Terça-feira, 25 de abril de 2017 - 10h59
A Comissão de Segurança Pública, em reunião nesta terça-feira (25), decidiu por prolongar o próximo encontro para que, juntamente com a Comissão de Direitos Humanos, seja discutida a Lei Federal dos decibéis, que proíbe ruídos altos após determinado horário nas ruas.
Segundo o presidente da Comissão, Jesuíno Boabaid (PMN), o assunto foi discutido juntamente com o presidente da Comissão de Direitos Humanos, Léo Moraes (PTB), e com vários empresários donos de bares e casas noturnas, que reclamam da forma como é aplicada a legislação. “A maior reclamação deles é o prejuízo tanto econômico quanto moral, já que há muito constrangimento quando ocorrem situações de denúncias”, afirmou Moraes.
Em discurso, os deputados afirmaram que a maior reclamação dos donos de comércios e bares é a forma que são feitas as medições e são aplicadas as multas. Segundo eles, já houveram encontros com técnicos em engenharia de som e os mesmos afirmaram que a lei é falha em questões como a distância para medição dos ruídos e nos cálculos para a pena.
De acordo com Jesuíno, o objetivo maior da reunião seria para entender e adaptar melhor essa redação. “Da forma como está ela é muito sujeita a más interpretações. Nós não queremos a anistia para o som alto, mas sim melhorar a lei para que não prejudique ninguém de forma injusta”, complementou Jesuíno.
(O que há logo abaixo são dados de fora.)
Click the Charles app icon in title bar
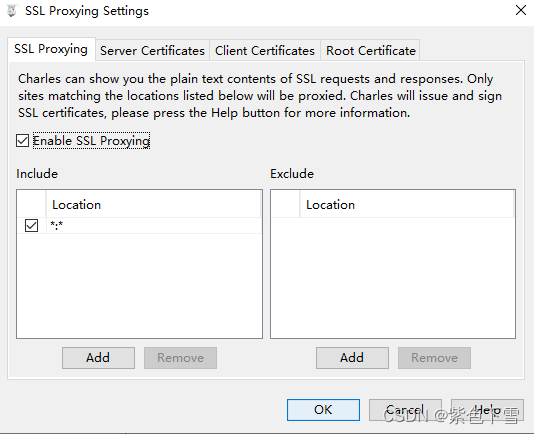Viewport: 534px width, 434px height. (x=11, y=11)

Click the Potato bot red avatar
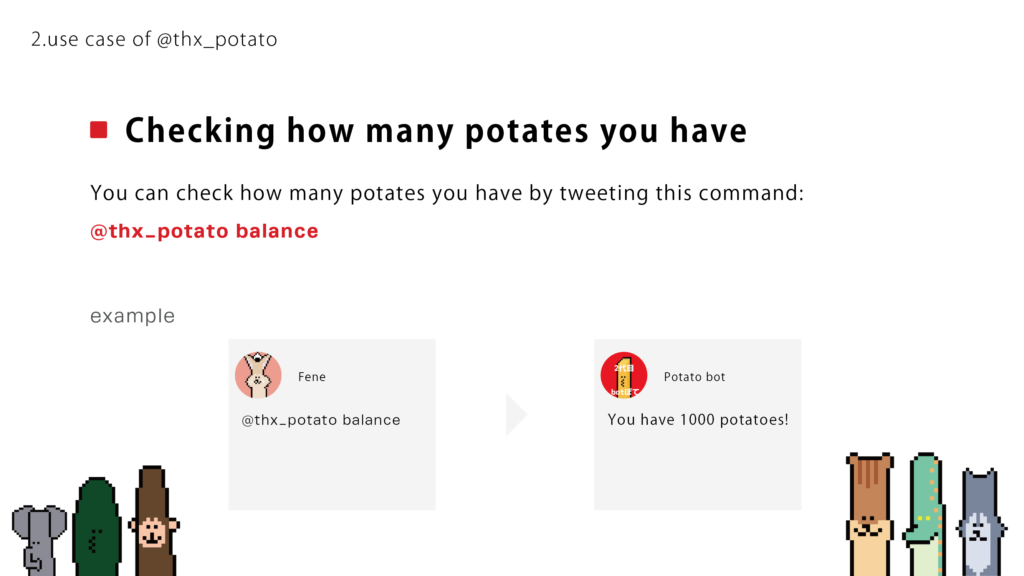pos(624,376)
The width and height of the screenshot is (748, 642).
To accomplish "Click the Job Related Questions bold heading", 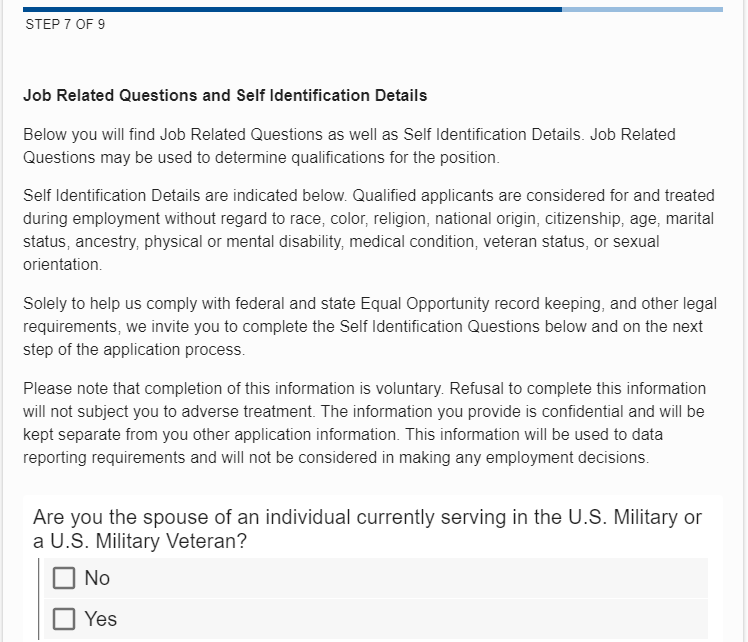I will coord(225,96).
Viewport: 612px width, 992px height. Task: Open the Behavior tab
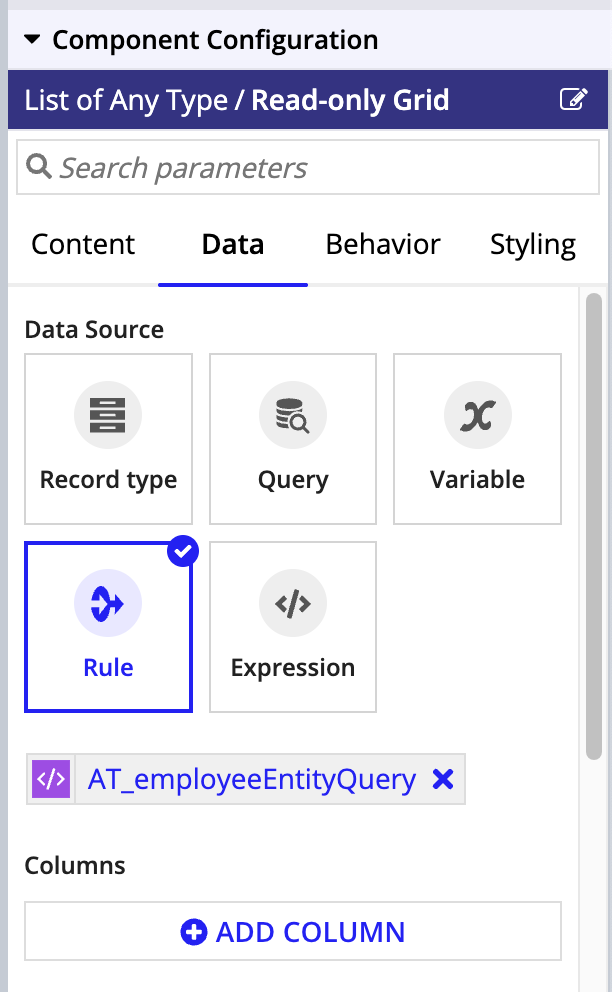(383, 245)
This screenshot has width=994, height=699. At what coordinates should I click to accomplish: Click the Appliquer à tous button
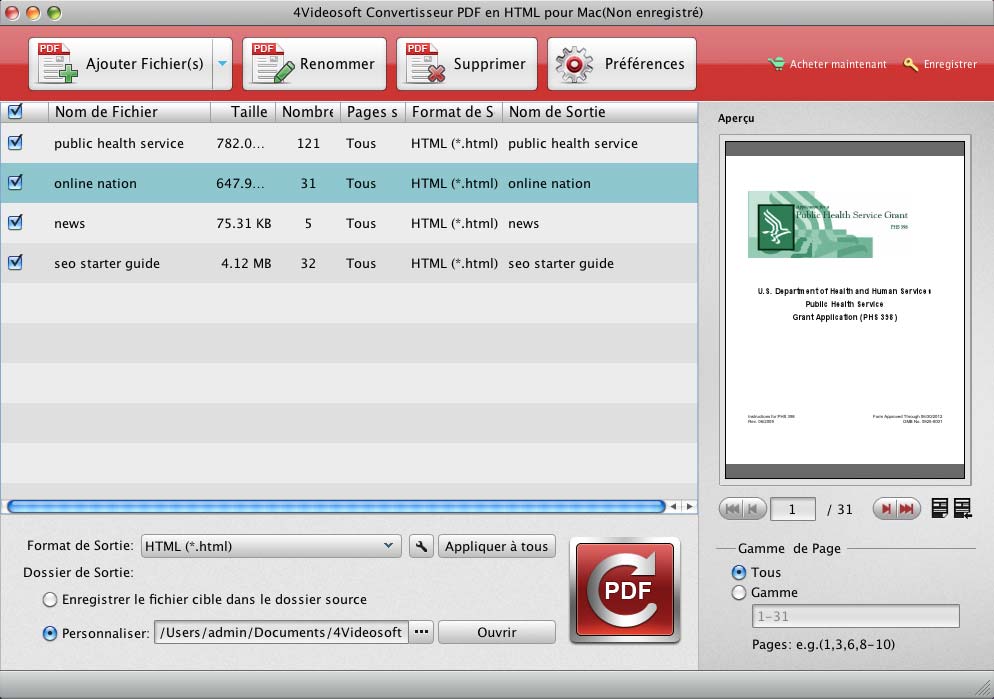point(496,546)
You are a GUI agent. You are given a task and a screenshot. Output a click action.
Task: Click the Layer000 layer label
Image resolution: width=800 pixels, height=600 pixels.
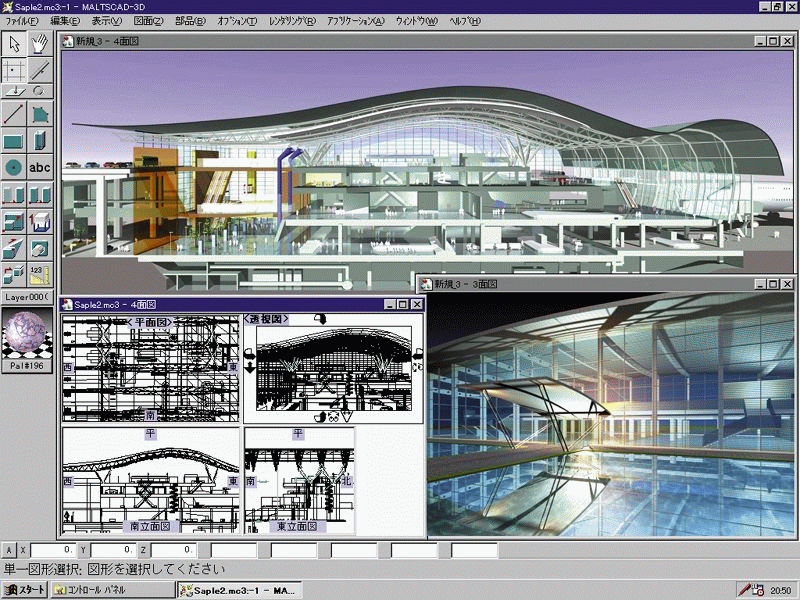point(27,297)
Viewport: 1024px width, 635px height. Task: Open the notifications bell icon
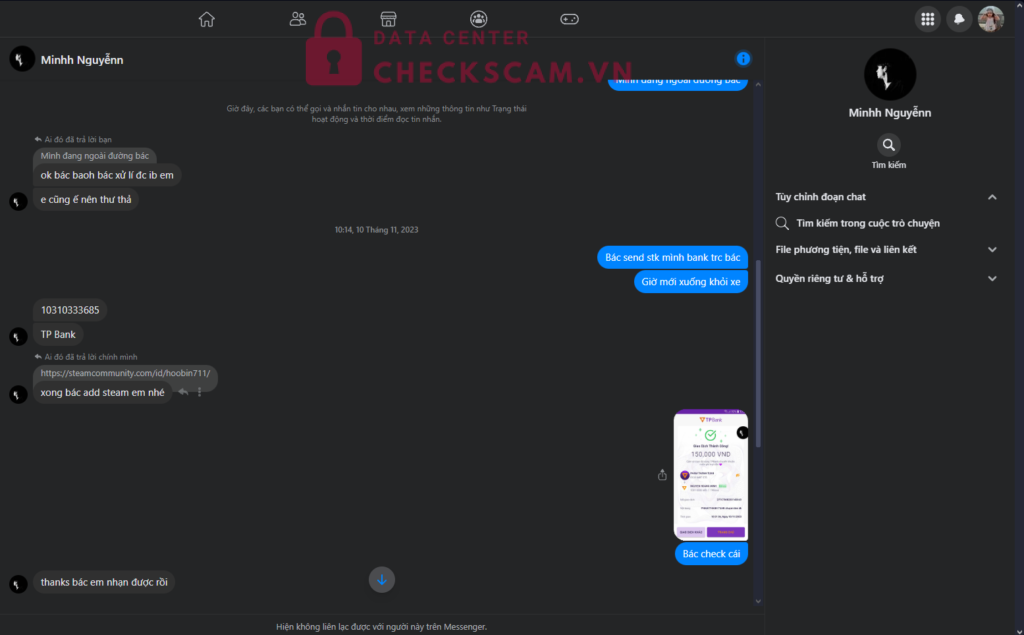tap(959, 19)
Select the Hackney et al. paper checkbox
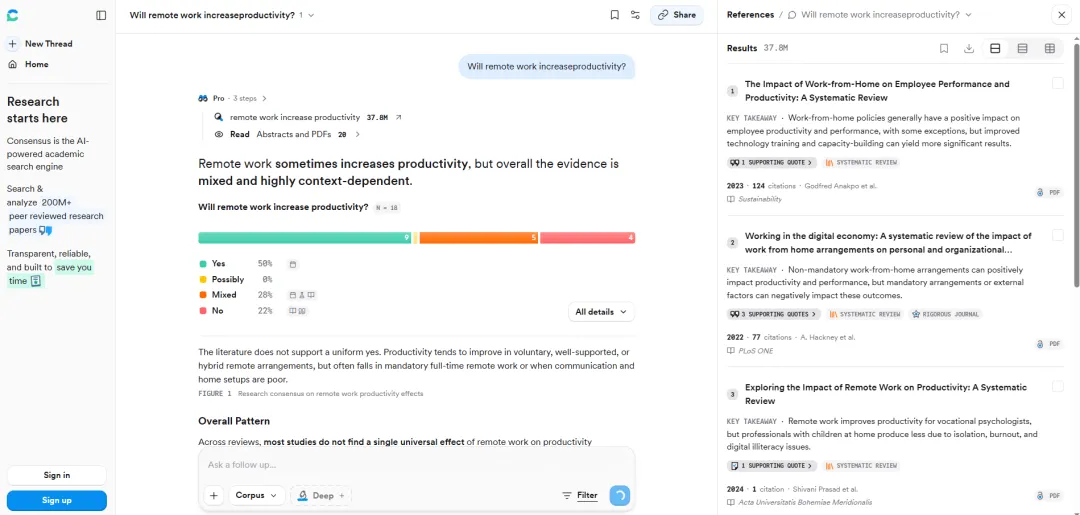Screen dimensions: 1080x515 pos(1057,235)
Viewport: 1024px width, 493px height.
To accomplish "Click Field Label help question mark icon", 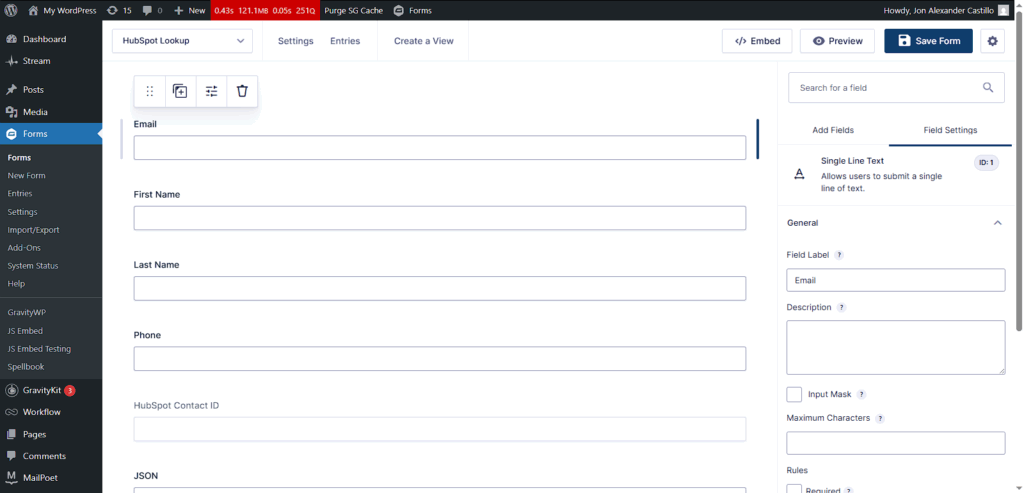I will [839, 255].
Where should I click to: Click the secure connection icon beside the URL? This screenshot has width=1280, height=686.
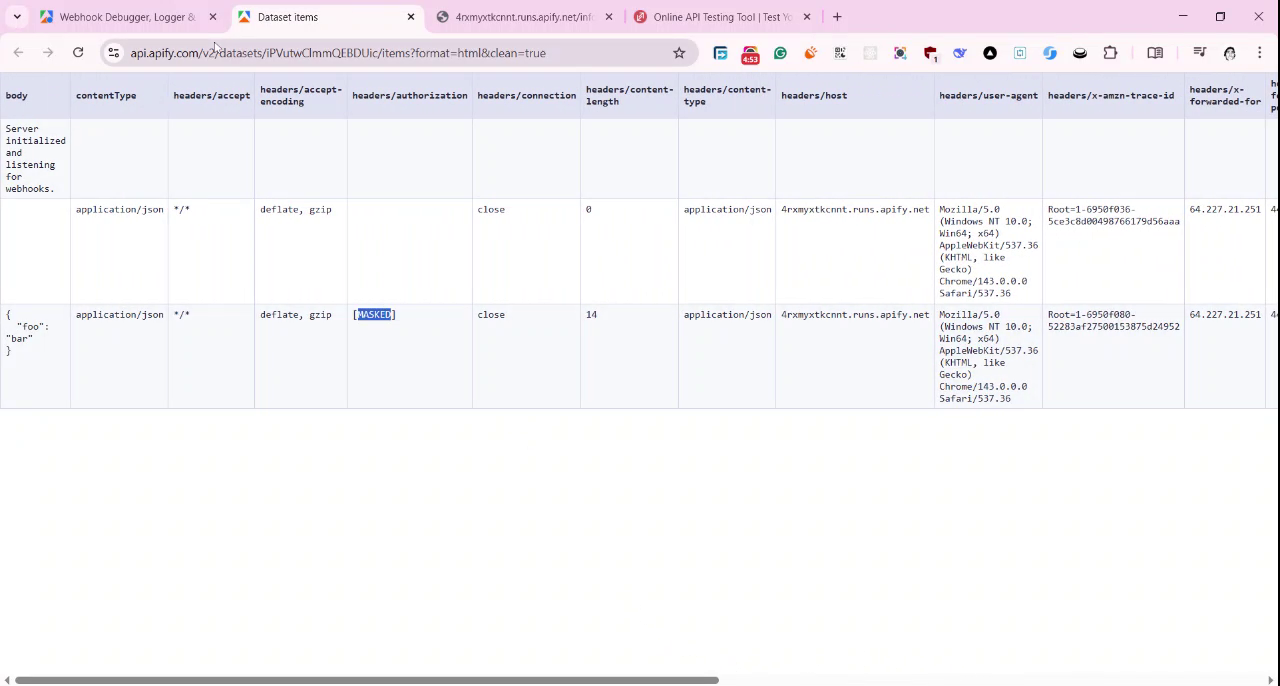pyautogui.click(x=113, y=53)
Boabaid relatou que, em reunião com os empresários, foi levantada a quantidade de empregos perdidos por conta da lei. “Eles acabam tendo que demitir pessoas, muitas delas, por conta do prejuízo que os empregadores sofrem, tendo que pagar autuações absurdas que muitas vezes são injustas”, afirmou.
Os deputados também ressaltaram que muitas igrejas estão sofrendo com essa lei, pois há denúncias que acabam por prejudicar os cultos. “O presidente Maurão de Carvalho já falou sobre isso também. Nós sabemos que não é culpa da polícia as multas e apreensões, é o que a lei manda, porém, a própria redação dá brecha para situações de constrangimento nas igrejas, onde as autoridades precisam retirar os equipamentos a força e ainda autuar com grandes preços essas instituições religiosas”, exaltou Léo Moraes.
Para falar sobre o assunto, os parlamentares convidaram comandantes das polícias Civil, Militar e Ambiental, como também representantes da Associação Brasileira de Bares e Restaurantes de Rondônia (Abrasel-RO). A reunião conjunta será na terça-feira (2), às 8h30min, no plenário da Casa.